--- begin Data provided ---
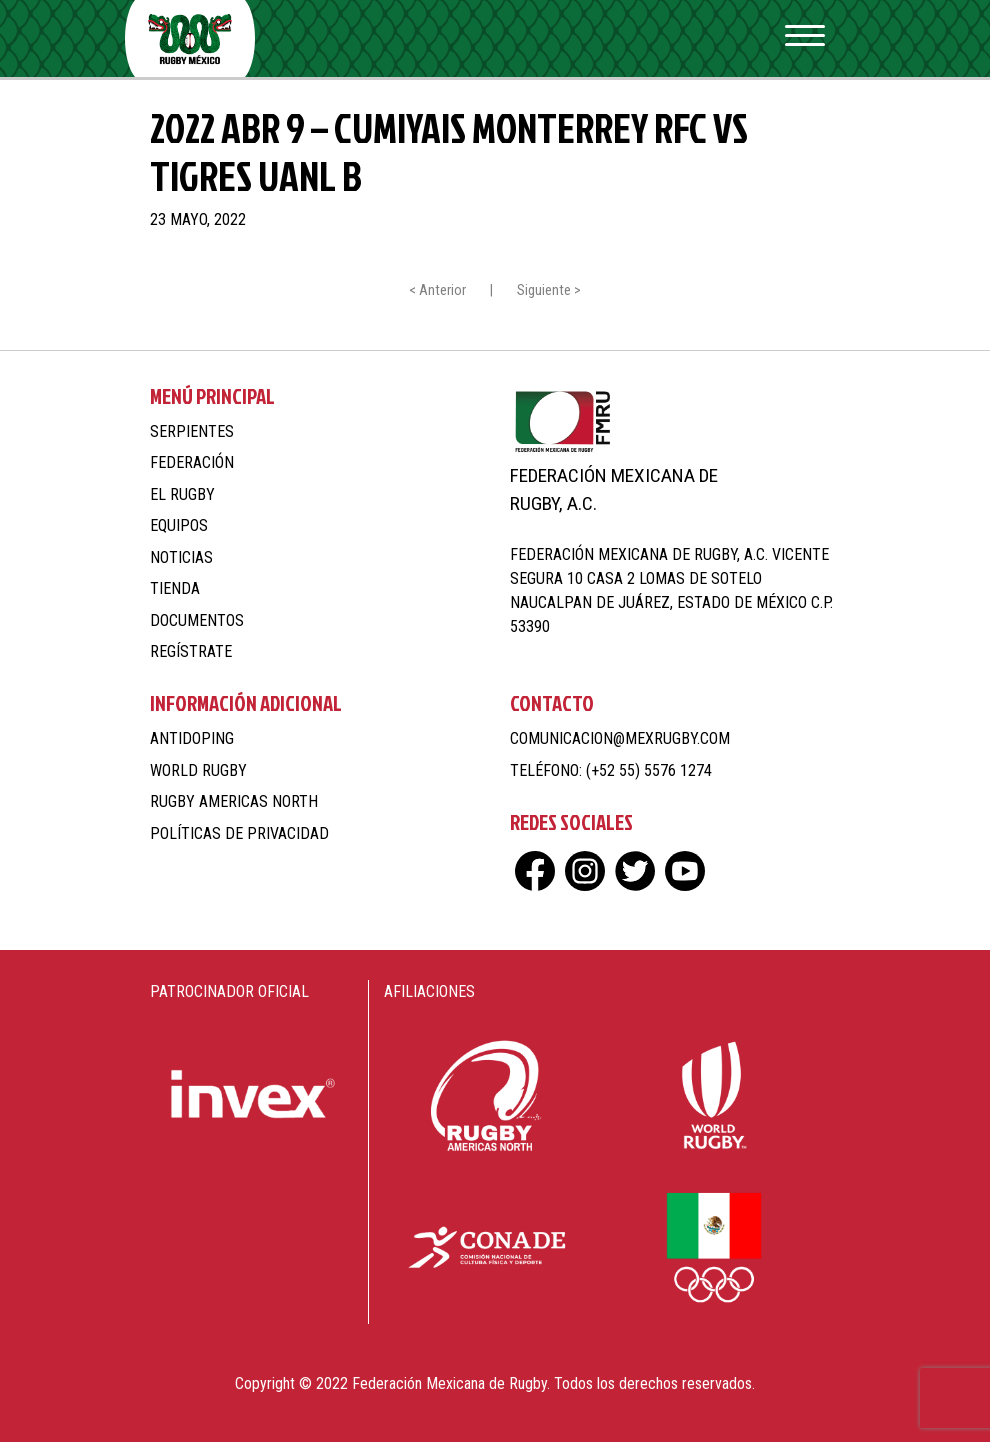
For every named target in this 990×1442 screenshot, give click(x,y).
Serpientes (192, 431)
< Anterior (437, 290)
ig (585, 871)
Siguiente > (549, 290)
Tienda (175, 588)
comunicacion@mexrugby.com (620, 738)
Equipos (179, 525)
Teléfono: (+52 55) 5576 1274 (611, 770)
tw (635, 871)
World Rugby (198, 770)
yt (685, 871)
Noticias (181, 557)
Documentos (197, 620)
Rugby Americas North (234, 801)
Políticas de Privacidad (239, 833)
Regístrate (191, 651)
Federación (192, 462)
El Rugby (182, 494)
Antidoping (192, 738)
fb (535, 871)
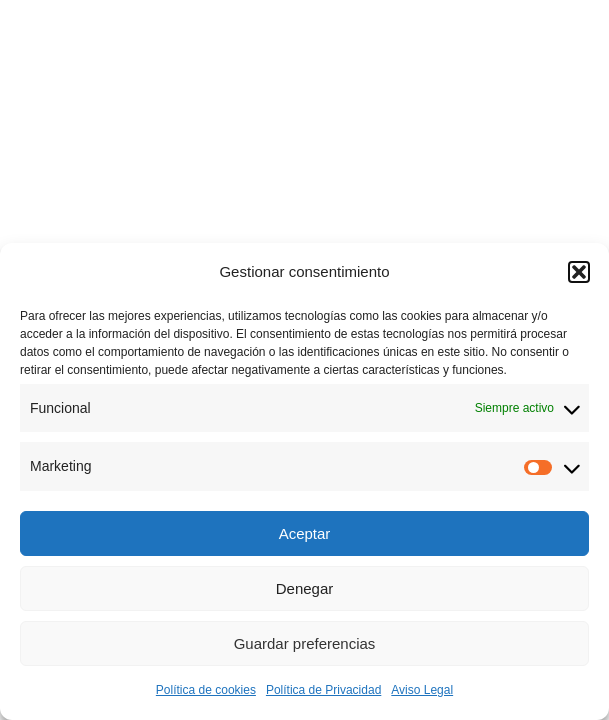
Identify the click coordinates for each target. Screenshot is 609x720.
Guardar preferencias (305, 643)
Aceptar (305, 533)
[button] (579, 272)
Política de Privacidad (323, 690)
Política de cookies (206, 690)
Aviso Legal (422, 690)
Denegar (305, 588)
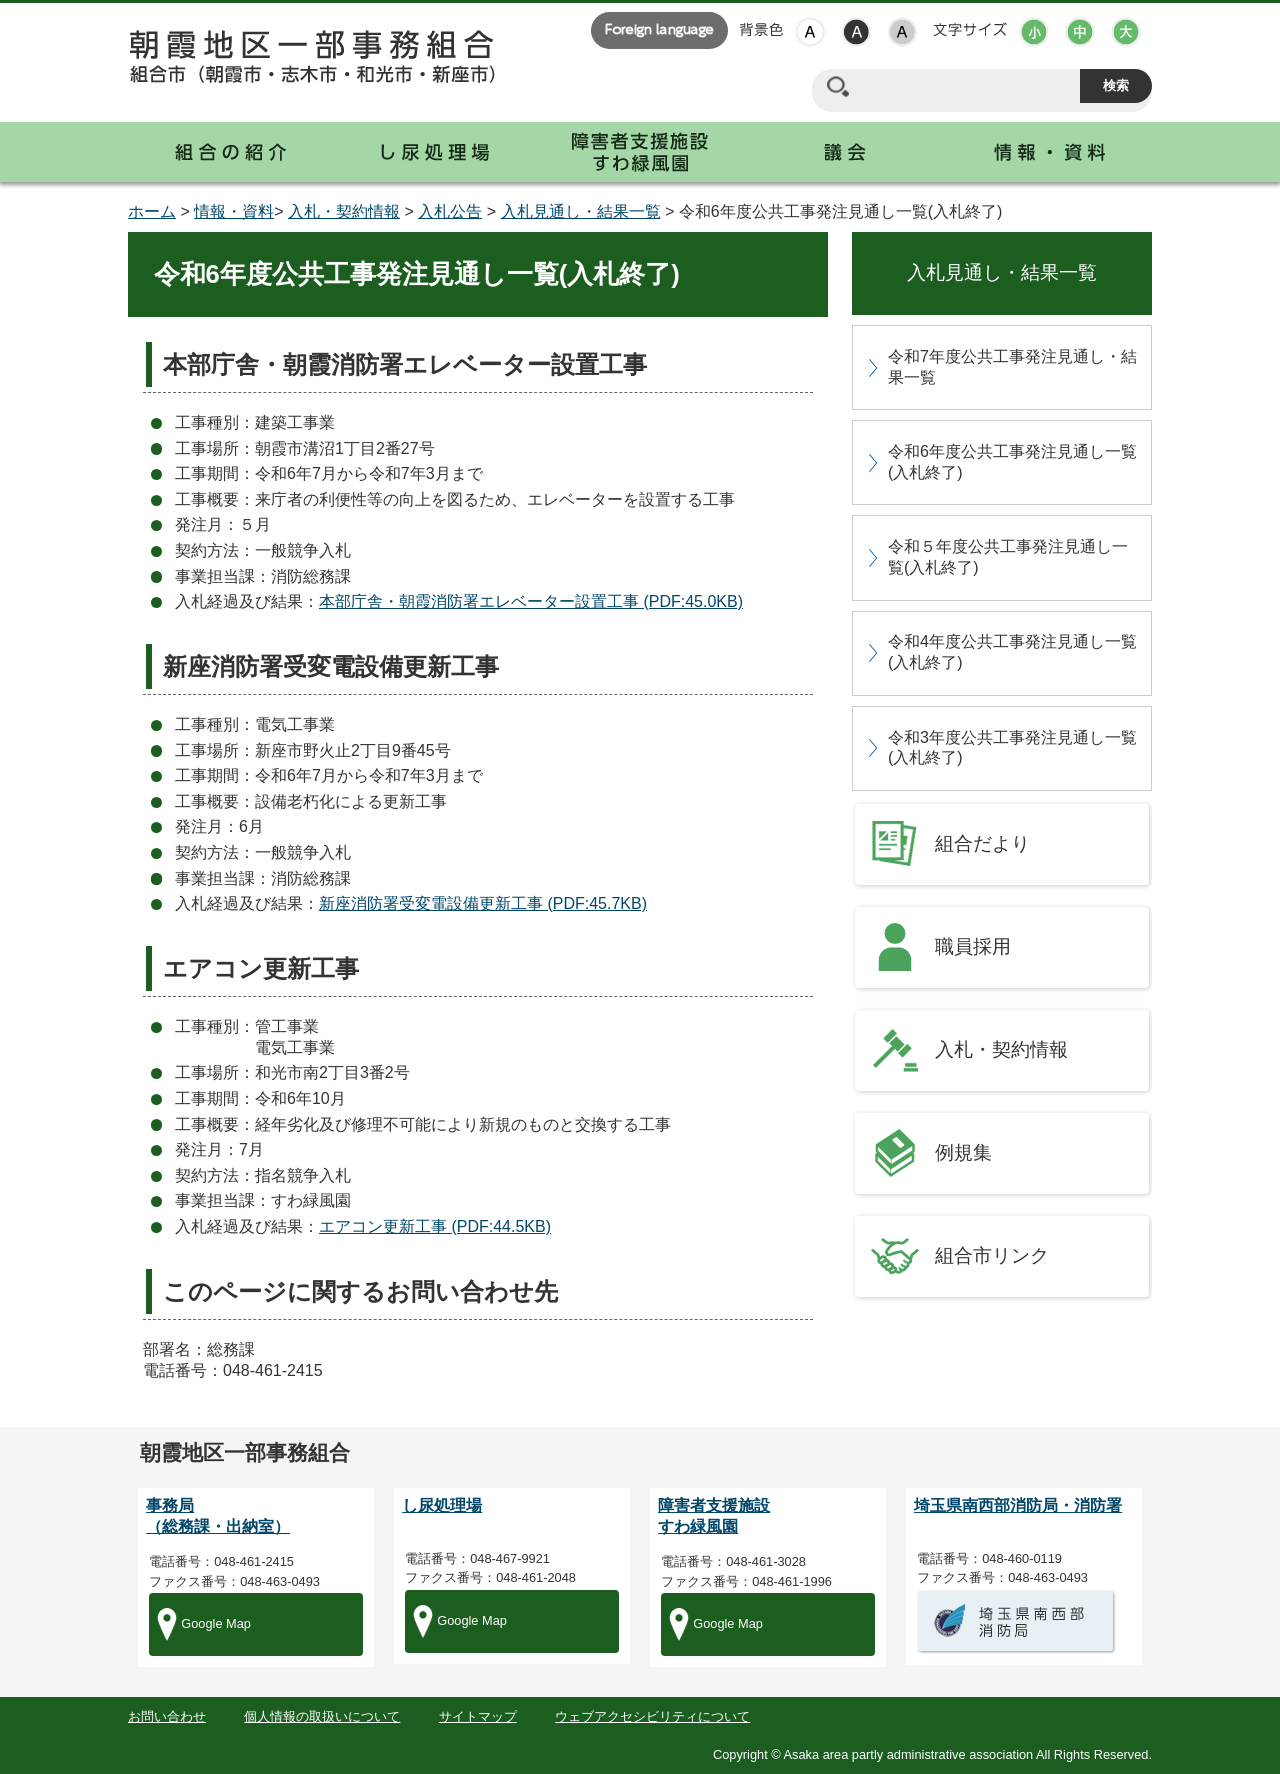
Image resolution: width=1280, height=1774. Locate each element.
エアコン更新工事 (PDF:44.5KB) (435, 1226)
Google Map (216, 1623)
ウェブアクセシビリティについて (652, 1716)
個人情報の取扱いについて (322, 1716)
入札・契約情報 (344, 211)
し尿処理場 (442, 1505)
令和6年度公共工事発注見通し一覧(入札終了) (1012, 462)
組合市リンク (992, 1255)
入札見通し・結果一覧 (581, 211)
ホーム (152, 211)
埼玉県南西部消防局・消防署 (1018, 1505)
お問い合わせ (167, 1716)
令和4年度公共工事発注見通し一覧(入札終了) (1012, 652)
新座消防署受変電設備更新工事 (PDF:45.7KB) (483, 903)
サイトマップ (478, 1716)
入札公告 (450, 211)
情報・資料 (234, 211)
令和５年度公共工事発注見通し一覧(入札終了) (1008, 557)
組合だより (982, 843)
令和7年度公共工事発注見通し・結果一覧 (1012, 367)
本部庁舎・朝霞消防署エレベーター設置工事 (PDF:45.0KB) (531, 601)
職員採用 (973, 946)
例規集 (963, 1152)
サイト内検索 (837, 86)
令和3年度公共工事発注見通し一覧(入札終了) (1012, 748)
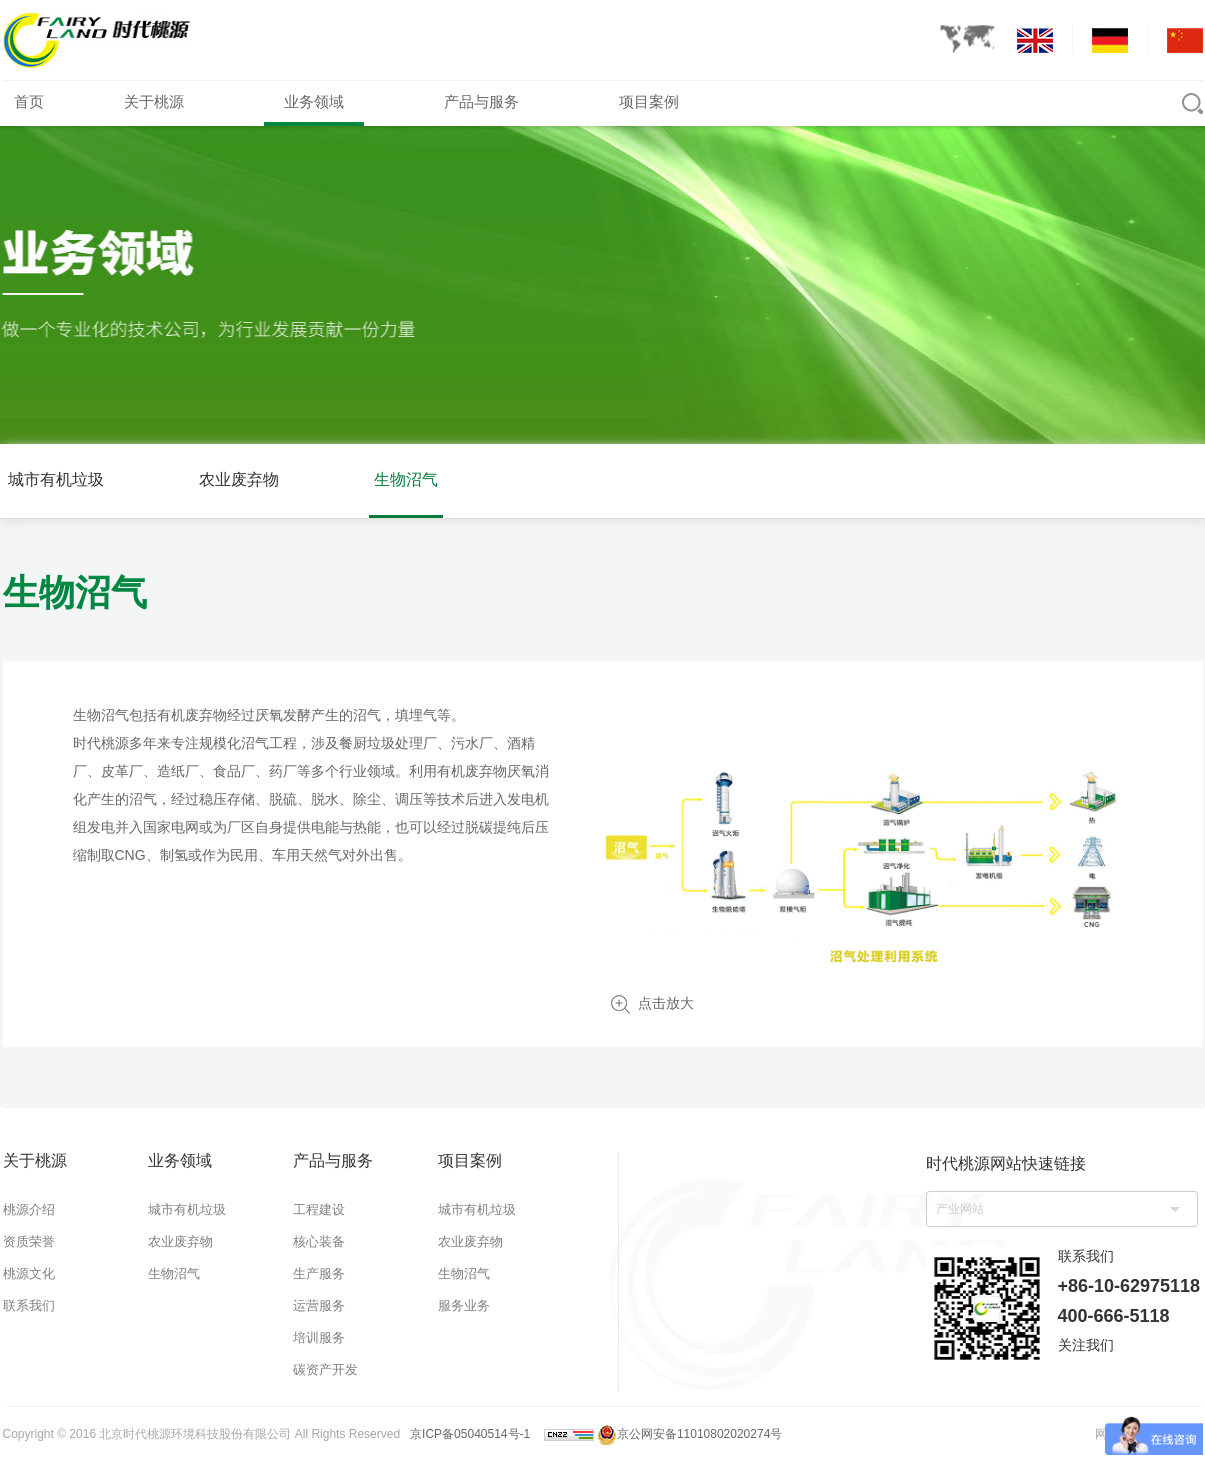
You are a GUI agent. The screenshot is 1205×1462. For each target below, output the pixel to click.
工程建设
--- end Data provided ---
* **Written problem**
Reproduce every one of the lines above verbatim, omitting the pictures.

* **Reply to the exercise**
For every named target in this 990×1442 screenshot, give click(x,y).
Serpientes (192, 431)
< Anterior (437, 290)
ig (585, 871)
Siguiente > (549, 290)
Tienda (175, 588)
comunicacion@mexrugby.com (620, 738)
Equipos (179, 525)
Teléfono: (+52 55) 5576 1274 (611, 770)
tw (635, 871)
World Rugby (198, 770)
yt (685, 871)
Noticias (181, 557)
Documentos (197, 620)
Rugby Americas North (234, 801)
Políticas de Privacidad (239, 833)
Regístrate (191, 651)
Federación (192, 462)
El Rugby (182, 494)
Antidoping (192, 738)
fb (535, 871)
Identify the click coordinates for each target. Screenshot is 609x720.
Guardar preferencias (305, 643)
Aceptar (305, 533)
[button] (579, 272)
Política de Privacidad (323, 690)
Política de cookies (206, 690)
Aviso Legal (422, 690)
Denegar (305, 588)
Image resolution: width=1280, height=1774. Locate each element.
エアコン更新工事 (PDF:44.5KB) (435, 1226)
Google Map (216, 1623)
ウェブアクセシビリティについて (652, 1716)
個人情報の取扱いについて (322, 1716)
入札・契約情報 (344, 211)
し尿処理場 (442, 1505)
令和6年度公共工事発注見通し一覧(入札終了) (1012, 462)
組合市リンク (992, 1255)
入札見通し・結果一覧 (581, 211)
ホーム (152, 211)
埼玉県南西部消防局・消防署 (1018, 1505)
お問い合わせ (167, 1716)
令和4年度公共工事発注見通し一覧(入札終了) (1012, 652)
新座消防署受変電設備更新工事 (PDF:45.7KB) (483, 903)
サイトマップ (478, 1716)
入札公告 (450, 211)
情報・資料 (234, 211)
令和５年度公共工事発注見通し一覧(入札終了) (1008, 557)
組合だより (982, 843)
令和7年度公共工事発注見通し・結果一覧 (1012, 367)
本部庁舎・朝霞消防署エレベーター設置工事 (PDF:45.0KB) (531, 601)
職員採用 (973, 946)
例規集 (963, 1152)
サイト内検索 (837, 86)
令和3年度公共工事発注見通し一覧(入札終了) (1012, 748)
You are a GUI agent. The screenshot is 1205×1462. For each target below, output the pixel to click.
工程建设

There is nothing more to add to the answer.